Fyctia
Les boules
Je me dirige d’un pas décidé vers l’étendue d’eau et arrive bientôt devant des barrières. Jusqu’alors, je n’avais pas fait attention à la configuration du camping et au fait que tous les emplacements se trouvaient en hauteur, sur une colline qui tombe à pic au-dessus de l’étang. En contrebas, sur la gauche, se trouve la fameuse piscine, à l’abri des regards et du vent. J’aperçois au loin ma mère sur un transat, admirant l’horizon.
Je dois avouer que cet endroit est magnifique. J’ai l’impression d’être sur une île déserte. D’un côté, un dégradé de bleu. De l’autre, de magnifiques lignes de vignes et de pins.
Je repère une volée de marches le long du bassin et les descends prudemment tout en admirant ma fille s’ébattre dans l’eau. Moi aussi, j’aurais aimé aller me baigner. Mais, ici, c’est impossible. Je vous jure… Les soixante-huitards et leur philosophie de babas cool, c’est la plaie !

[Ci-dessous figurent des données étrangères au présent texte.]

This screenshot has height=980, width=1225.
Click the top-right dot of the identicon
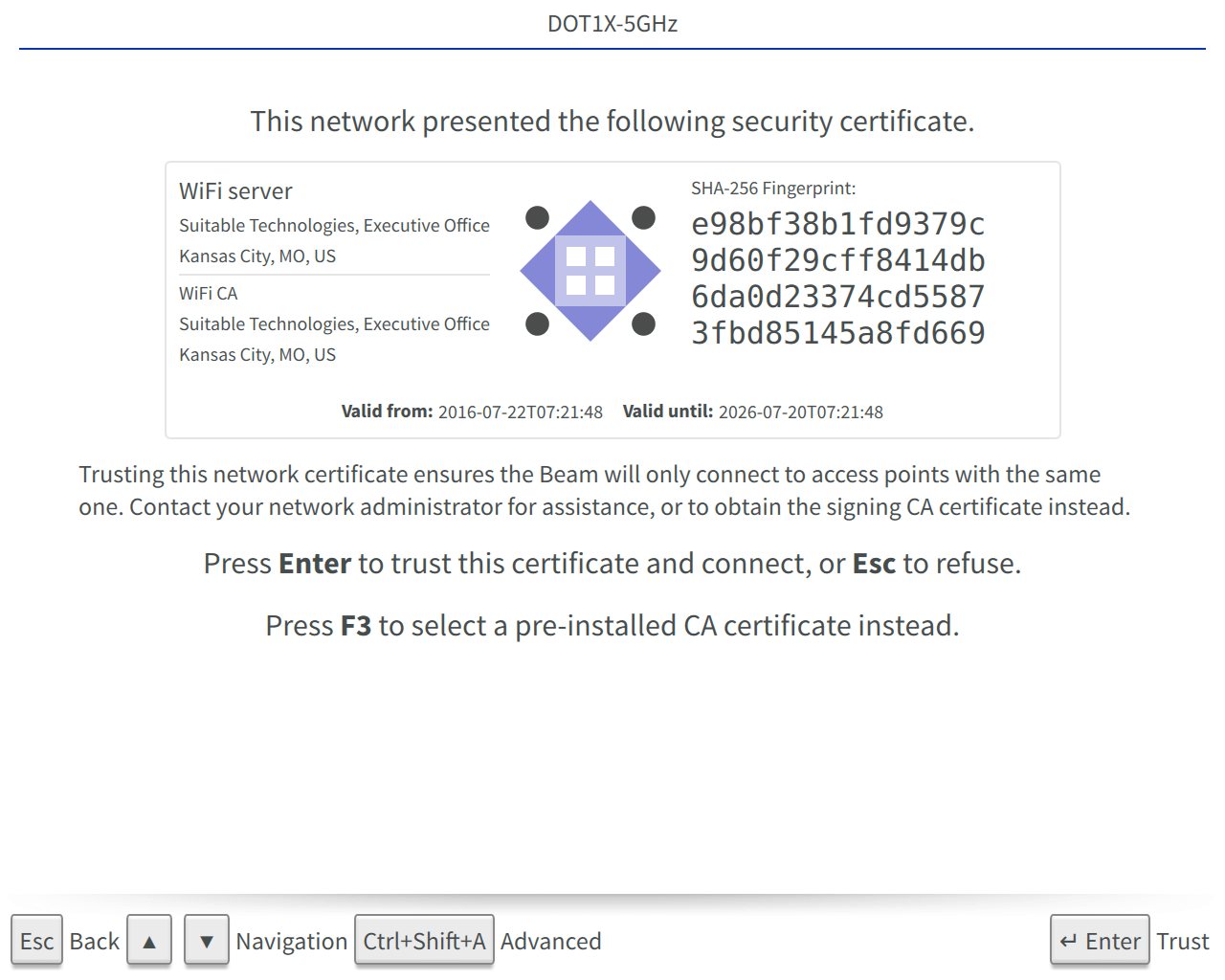[644, 218]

M’éloignant finalement de la piscine, j’atteins le bord de l’étang avec un pincement au cœur. Il me faut le dépasser pour ensuite atteindre la mer. Le paysage est sublime.
Je suis sûre que Nathan aurait aimé cet endroit, si l’on exclut les culs nus, bien sûr. C’est atypique. De là où je me trouve, j’ai même vue sur des marais salants. Il faudra que j’y emmène Céline. Je suis sûre qu’elle adorerait voir ça.

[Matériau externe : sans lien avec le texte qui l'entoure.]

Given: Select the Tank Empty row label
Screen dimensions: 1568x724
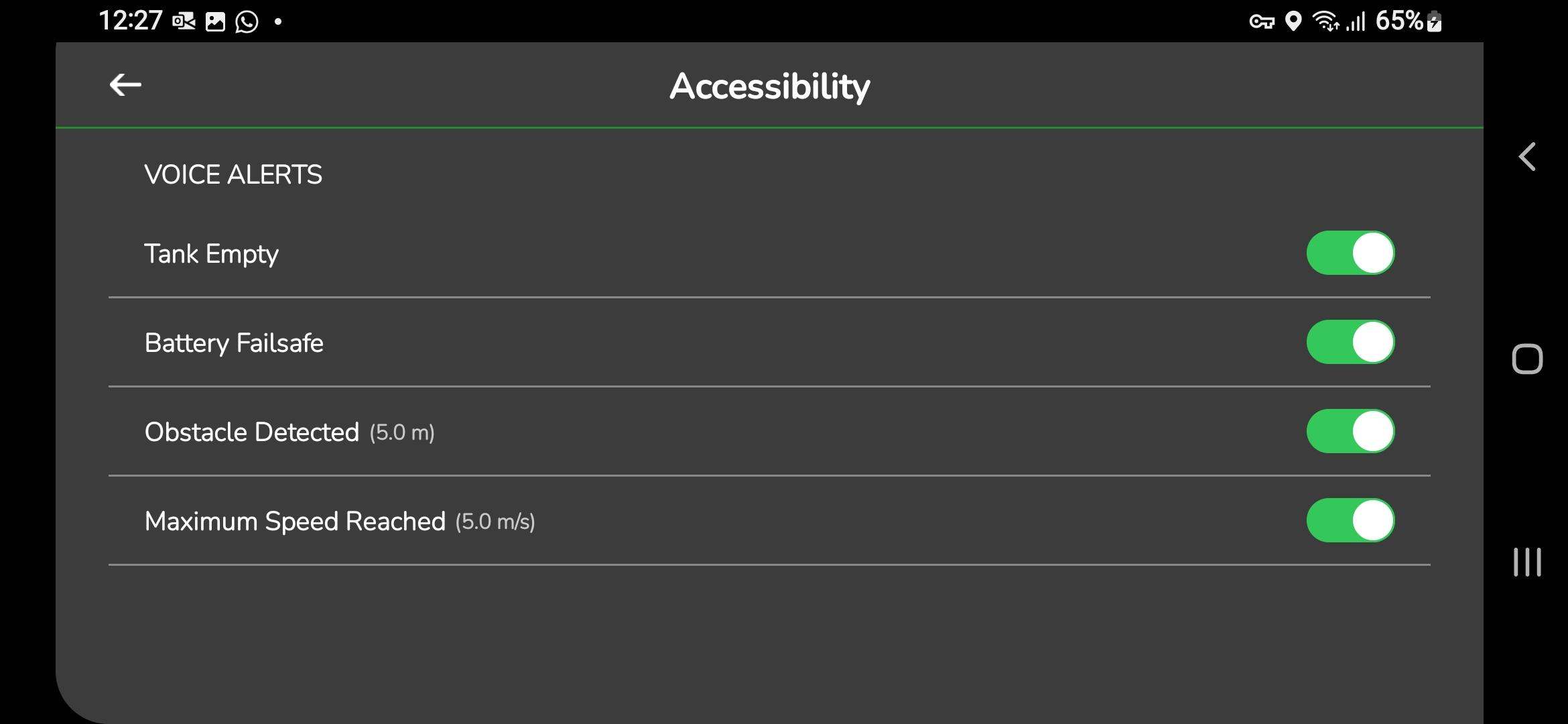Looking at the screenshot, I should pos(211,254).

Le soleil est en train de se coucher, et l’eau brille de mille feux sous mes yeux. Le ressac régulier m’hypnotise. Je respire à fond.
J’aime ce que je vois, ce que je ressens ici.
À cet instant précis, j’ai comme l’intuition d’avoir pris la bonne décision. Il fallait que je parte de chez moi, que je casse cette routine qui m’enfermait petit à petit dans le néant, depuis que tu es mort.
À la maison, je ne vis pas. Je ne fais qu’attendre ton retour, quand bien même je sais, au fond de moi, que tu ne reviendras pas. Je n’arrive pas à me débarrasser de cette sensation d’attente.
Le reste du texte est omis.